June 17, 2020 -- Google scientists reported proof-of-concept data for their deep-learning system in analyzing pathology images and predicting survival of cancer patients in PLOS One on June 17.
The deep-learning system was developed and tested using histopathology slides for patients with 10 cancer types -- including bladder cancer, invasive breast cancer, and head and neck squamous cell carcinoma -- drawing from publicly available data from the Cancer Genome Atlas (TCGA) program.
Training for the system involved 9,086 digitized whole-slide images from 3,664 cases. Testing encompassed 3,009 digitized images from 1,216 cases. Overall, the deep-learning system scoring was significantly associated with disease-specific survival, Google computer scientist Ellery Wulczyn and colleagues reported, noting a hazard ratio of 1.58.
Drilling down to performance by tumor type, the system was associated with significant prediction of survival in five of the 10 cancers studied (p = 0.0002 to p = 0.0257). It was also possible to stratify risk within some cancer stages (II and III).
"Our analysis demonstrates the potential for this approach to provide significant prognostic information in multiple cancer types, and even within specific pathologic stages," Wulczyn and colleagues wrote.
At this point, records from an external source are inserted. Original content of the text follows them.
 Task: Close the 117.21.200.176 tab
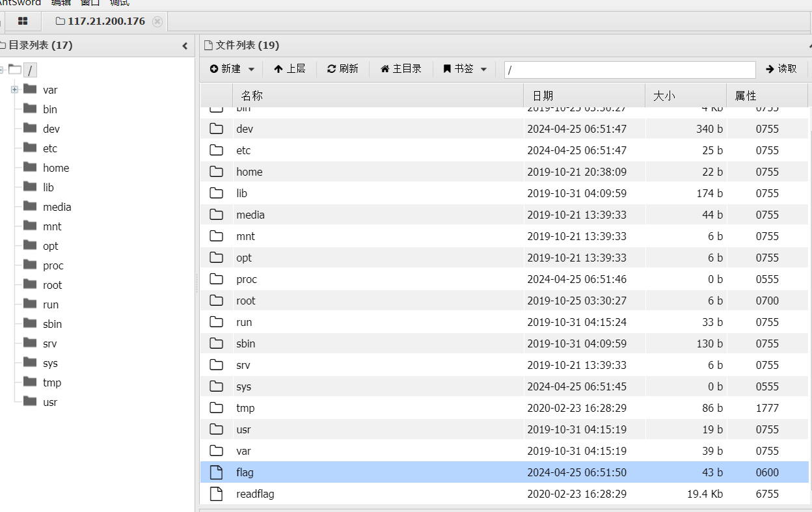point(157,21)
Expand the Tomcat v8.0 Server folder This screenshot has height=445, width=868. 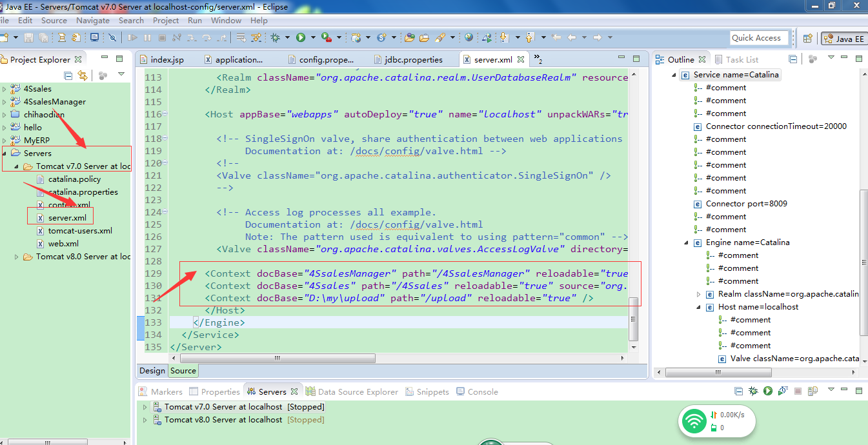point(17,257)
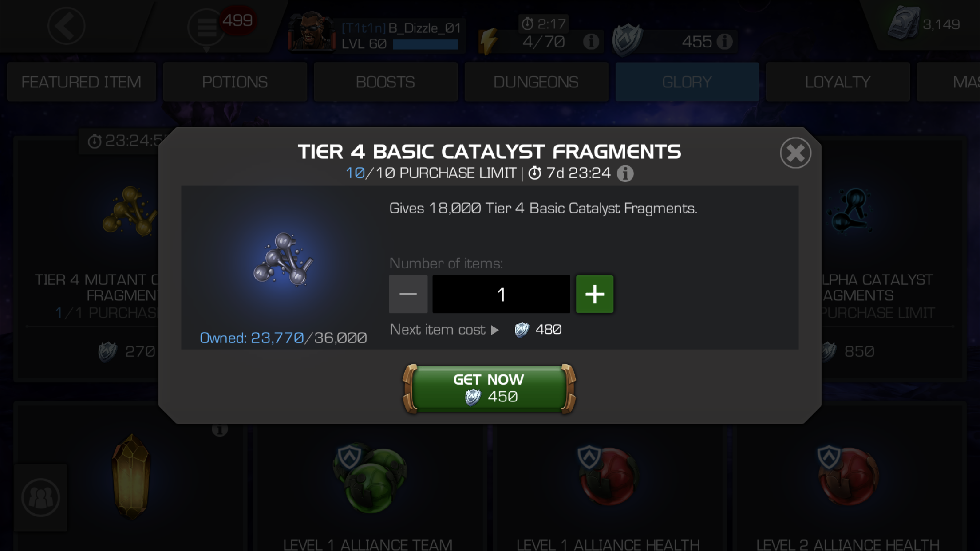Click the number of items field

pos(501,294)
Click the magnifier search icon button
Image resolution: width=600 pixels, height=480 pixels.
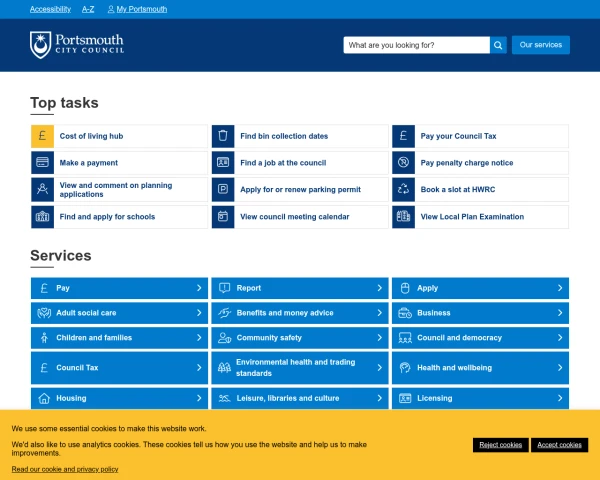(x=498, y=45)
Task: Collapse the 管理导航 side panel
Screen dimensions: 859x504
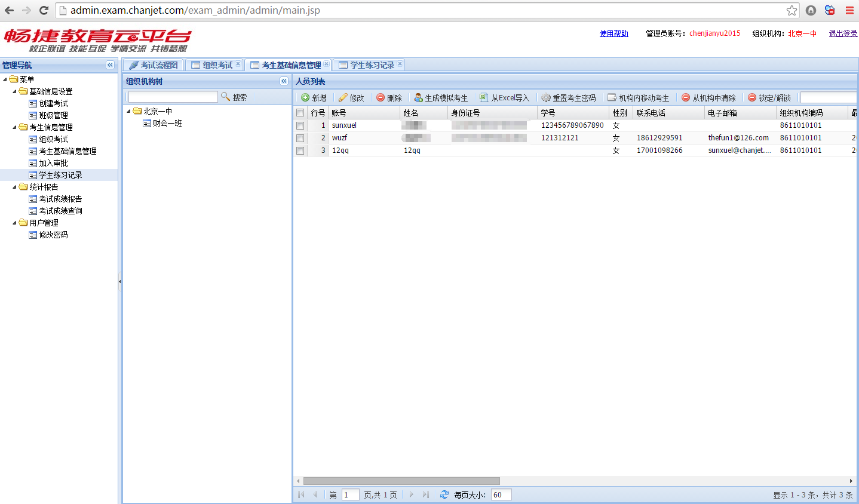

An important limitation of the study was that even though the researchers drew upon the TCGA, which they noted is the largest publicly available dataset, they had limited numbers of cases and disease-specific survival events for each tumor type (fewer than 250 cases and 100 events).
Consequently, they reported wide confidence intervals in the performance results and view the data as supporting proof-of-concept but needing a lot more work.
Bolstering risk stratification
Artificial intelligence shows promise for improving the ability to predict survival and risk stratification in cancer patients beyond conventional tools like the TNM Classification of Malignant Tumors system.
"Although TNM staging is useful and well-studied, there is room for improvement in some settings, with ongoing efforts to develop improved prediction strategies that incorporate information such as clinical variables, genetic information, and histomorphological features including tumor grade," Wulczyn and colleagues wrote. "In this regard, computational image analysis of tumor histopathology offers an emerging approach to further improve patient outcome predictions by learning complex and potentially novel tumor features associated with patient survival."
Deep-learning approaches promise automated learning of prognostic features, but a development challenge is that they typically entail the use of large datasets annotated by humans.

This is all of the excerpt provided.